- _Given task_:
Quote the following items verbatim, reproducing every line of each one.

[start of Entries provided]

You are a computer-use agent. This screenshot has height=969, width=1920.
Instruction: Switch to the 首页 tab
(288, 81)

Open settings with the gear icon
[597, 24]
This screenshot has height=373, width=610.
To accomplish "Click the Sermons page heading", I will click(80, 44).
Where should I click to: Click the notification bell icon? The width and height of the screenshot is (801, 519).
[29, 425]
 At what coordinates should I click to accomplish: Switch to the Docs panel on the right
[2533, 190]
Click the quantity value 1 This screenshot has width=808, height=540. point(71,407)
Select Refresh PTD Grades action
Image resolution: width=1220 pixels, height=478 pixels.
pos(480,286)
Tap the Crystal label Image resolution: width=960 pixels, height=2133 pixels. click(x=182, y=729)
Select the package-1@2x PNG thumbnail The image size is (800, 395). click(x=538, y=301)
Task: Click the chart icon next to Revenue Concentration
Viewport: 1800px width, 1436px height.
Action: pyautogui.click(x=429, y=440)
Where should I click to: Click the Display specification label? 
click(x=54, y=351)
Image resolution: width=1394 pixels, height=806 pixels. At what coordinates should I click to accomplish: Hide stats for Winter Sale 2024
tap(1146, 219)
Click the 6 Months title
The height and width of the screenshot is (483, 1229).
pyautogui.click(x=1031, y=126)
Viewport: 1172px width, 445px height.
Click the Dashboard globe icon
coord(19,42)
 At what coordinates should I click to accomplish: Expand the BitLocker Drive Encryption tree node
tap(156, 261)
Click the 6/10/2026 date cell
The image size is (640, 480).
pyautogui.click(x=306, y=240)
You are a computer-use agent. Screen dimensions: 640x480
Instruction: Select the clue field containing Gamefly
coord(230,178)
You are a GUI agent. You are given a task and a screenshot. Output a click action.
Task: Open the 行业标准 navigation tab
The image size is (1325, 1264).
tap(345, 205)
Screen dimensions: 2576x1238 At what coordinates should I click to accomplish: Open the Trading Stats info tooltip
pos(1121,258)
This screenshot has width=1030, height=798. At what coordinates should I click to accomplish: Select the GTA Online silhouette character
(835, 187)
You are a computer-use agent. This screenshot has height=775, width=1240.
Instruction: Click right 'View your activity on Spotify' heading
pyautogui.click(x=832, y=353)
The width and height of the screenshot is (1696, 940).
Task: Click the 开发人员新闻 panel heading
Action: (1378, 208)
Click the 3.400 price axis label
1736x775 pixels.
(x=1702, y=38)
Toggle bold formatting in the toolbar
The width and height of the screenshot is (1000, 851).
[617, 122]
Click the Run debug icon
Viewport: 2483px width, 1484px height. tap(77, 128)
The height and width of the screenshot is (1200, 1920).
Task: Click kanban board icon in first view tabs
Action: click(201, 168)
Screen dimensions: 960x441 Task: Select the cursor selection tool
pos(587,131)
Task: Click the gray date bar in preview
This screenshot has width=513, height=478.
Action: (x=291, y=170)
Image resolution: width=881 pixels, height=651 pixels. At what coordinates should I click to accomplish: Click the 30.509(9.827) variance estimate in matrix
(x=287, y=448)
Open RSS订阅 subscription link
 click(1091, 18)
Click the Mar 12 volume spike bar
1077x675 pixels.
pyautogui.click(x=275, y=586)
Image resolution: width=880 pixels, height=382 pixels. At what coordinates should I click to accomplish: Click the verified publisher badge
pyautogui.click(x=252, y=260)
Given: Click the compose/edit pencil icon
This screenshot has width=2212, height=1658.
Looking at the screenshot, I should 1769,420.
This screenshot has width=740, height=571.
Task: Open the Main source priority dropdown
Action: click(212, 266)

[end of Entries provided]

- _Finished answer_:
You are a computer-use agent. This screenshot has height=969, width=1920.
Instruction: Switch to the 首页 tab
(288, 81)

Open settings with the gear icon
[597, 24]
This screenshot has height=373, width=610.
To accomplish "Click the Sermons page heading", I will click(80, 44).
Where should I click to: Click the notification bell icon? The width and height of the screenshot is (801, 519).
[29, 425]
 At what coordinates should I click to accomplish: Switch to the Docs panel on the right
[2533, 190]
Click the quantity value 1 This screenshot has width=808, height=540. point(71,407)
Select Refresh PTD Grades action
Image resolution: width=1220 pixels, height=478 pixels.
pos(480,286)
Tap the Crystal label Image resolution: width=960 pixels, height=2133 pixels. click(x=182, y=729)
Select the package-1@2x PNG thumbnail The image size is (800, 395). click(x=538, y=301)
Task: Click the chart icon next to Revenue Concentration
Viewport: 1800px width, 1436px height.
Action: pyautogui.click(x=429, y=440)
Where should I click to: Click the Display specification label? 
click(x=54, y=351)
Image resolution: width=1394 pixels, height=806 pixels. At what coordinates should I click to accomplish: Hide stats for Winter Sale 2024
tap(1146, 219)
Click the 6 Months title
The height and width of the screenshot is (483, 1229).
pyautogui.click(x=1031, y=126)
Viewport: 1172px width, 445px height.
Click the Dashboard globe icon
coord(19,42)
 At what coordinates should I click to accomplish: Expand the BitLocker Drive Encryption tree node
tap(156, 261)
Click the 6/10/2026 date cell
The image size is (640, 480).
pyautogui.click(x=306, y=240)
You are a computer-use agent. Screen dimensions: 640x480
Instruction: Select the clue field containing Gamefly
coord(230,178)
You are a GUI agent. You are given a task and a screenshot. Output a click action.
Task: Open the 行业标准 navigation tab
The image size is (1325, 1264).
tap(345, 205)
Screen dimensions: 2576x1238 At what coordinates should I click to accomplish: Open the Trading Stats info tooltip
pos(1121,258)
This screenshot has width=1030, height=798. At what coordinates should I click to accomplish: Select the GTA Online silhouette character
(835, 187)
You are a computer-use agent. This screenshot has height=775, width=1240.
Instruction: Click right 'View your activity on Spotify' heading
pyautogui.click(x=832, y=353)
The width and height of the screenshot is (1696, 940).
Task: Click the 开发人员新闻 panel heading
Action: (1378, 208)
Click the 3.400 price axis label
1736x775 pixels.
(x=1702, y=38)
Toggle bold formatting in the toolbar
The width and height of the screenshot is (1000, 851).
[617, 122]
Click the Run debug icon
Viewport: 2483px width, 1484px height. tap(77, 128)
The height and width of the screenshot is (1200, 1920).
Task: Click kanban board icon in first view tabs
Action: click(201, 168)
Screen dimensions: 960x441 Task: Select the cursor selection tool
pos(587,131)
Task: Click the gray date bar in preview
This screenshot has width=513, height=478.
Action: (x=291, y=170)
Image resolution: width=881 pixels, height=651 pixels. At what coordinates should I click to accomplish: Click the 30.509(9.827) variance estimate in matrix
(x=287, y=448)
Open RSS订阅 subscription link
 click(1091, 18)
Click the Mar 12 volume spike bar
1077x675 pixels.
pyautogui.click(x=275, y=586)
Image resolution: width=880 pixels, height=382 pixels. At what coordinates should I click to accomplish: Click the verified publisher badge
pyautogui.click(x=252, y=260)
Given: Click the compose/edit pencil icon
This screenshot has width=2212, height=1658.
Looking at the screenshot, I should 1769,420.
This screenshot has width=740, height=571.
Task: Open the Main source priority dropdown
Action: click(212, 266)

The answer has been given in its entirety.